Data Proliferation & Super Computers – The Perfect Storm
Why now? For two reasons: data creation has exploded in the last 10-15 years, and we now have computing power that was unimaginable even 5 years ago.
Let us give you few examples to put things in perspective.
Talking about data creation, in 2010 at the event Techonomy, Eric Schmidt (CEO, Google) mentioned this astonishing fact: “since the dawn of civilization until 2003, there were 5 exabytes of information created; now [ndr: in 2010], the same amount is created every two days.” (https://youtu.be/UAcCIsrAq70).
Schmidt was not that much off. A report by IBM last year seemed to confirm these estimates for the year 2016 (https://www.iflscience.com/technology/how-much-data-does-the-world-generate-every-minute/). In 2018, we are already seeing estimates around 4-5 exabytes per day. To see it from another perspective, about 90% of all the world’s information has been created in the last two years alone. And that trend is only accelerating: some estimates foresee the data-creation trend to increase as much as 40 times by the years 2020-2022.
While it could be fun to continue sharing these whopping numbers and sensational trivia, perhaps a note should be made on why this is happening now. Most will immediately think, and rightly so, about the Internet and the explosions of social media and consumer-generated content. Certainly these played a big part, and we do indeed get plenty of amazing new content from Facebook’s post activity, YouTube’s uploaded videos and Instagram’s published pictures. But this is just the tip of the content-iceberg.

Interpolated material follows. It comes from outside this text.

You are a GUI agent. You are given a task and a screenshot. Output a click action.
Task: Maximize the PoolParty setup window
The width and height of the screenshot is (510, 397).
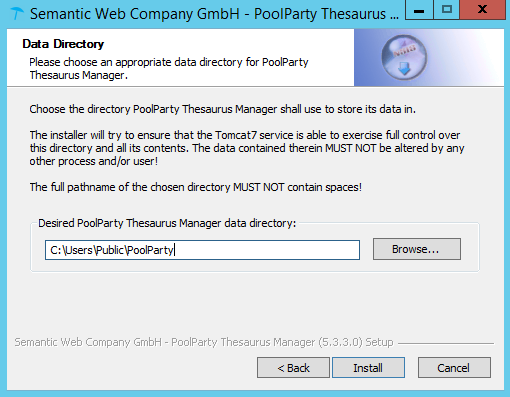coord(447,10)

Today, though, data is created mostly automatically by billions of technology devices all over the globe (and beyond). Sensors on every smartphone, GPS on cars and trucks, CCTV cameras, Internet-of-Things devices, banks’ simulators of stock and market trends, and any electronic device you can think of, will generate (and share) a significant amount of information that can be used by us, or others.
And if on one side we literally lost control on what (and how much) data gets created in every second around the globe, on the other side, we can rely on an unprecedented computing capacity (and it’s not a human capacity; well, not a direct one at least). Our dear computers are taking the lead in collecting, organizing and processing data that we asked other machines to create in abundance.
While analysts and scientists are becoming bolder about admitting that the predictions by Moore (i.e., the so called “Moore’s Law”) might seem to be more anachronistic now, computers up to today did their part. Thanks to continued technical improvements both in hardware and software over the last 20-30 years, computers can still manage the exponential growth of data they receive by the second, and elaborate it in meaningful way. Furthermore, services such as Amazon Web Services, Google Cloud and others, are enabling anyone to access the computing power needed, at any time and for any purpose.
In short, the “Perfect Storm” is finally here, and we are navigating right towards its core. Do we risk losing control of our “boat” in this storm? If we don’t prepare fort it, sure we do. But, if you are reading this post, you are doing your part to learn how to navigate in this new weather.
What is Data Science?
The best way to understand what Data Science, is by considering it the intersection between mathematics (and its algorithms), computer science and the necessary expertise in the specific domain where it needs to be implemented.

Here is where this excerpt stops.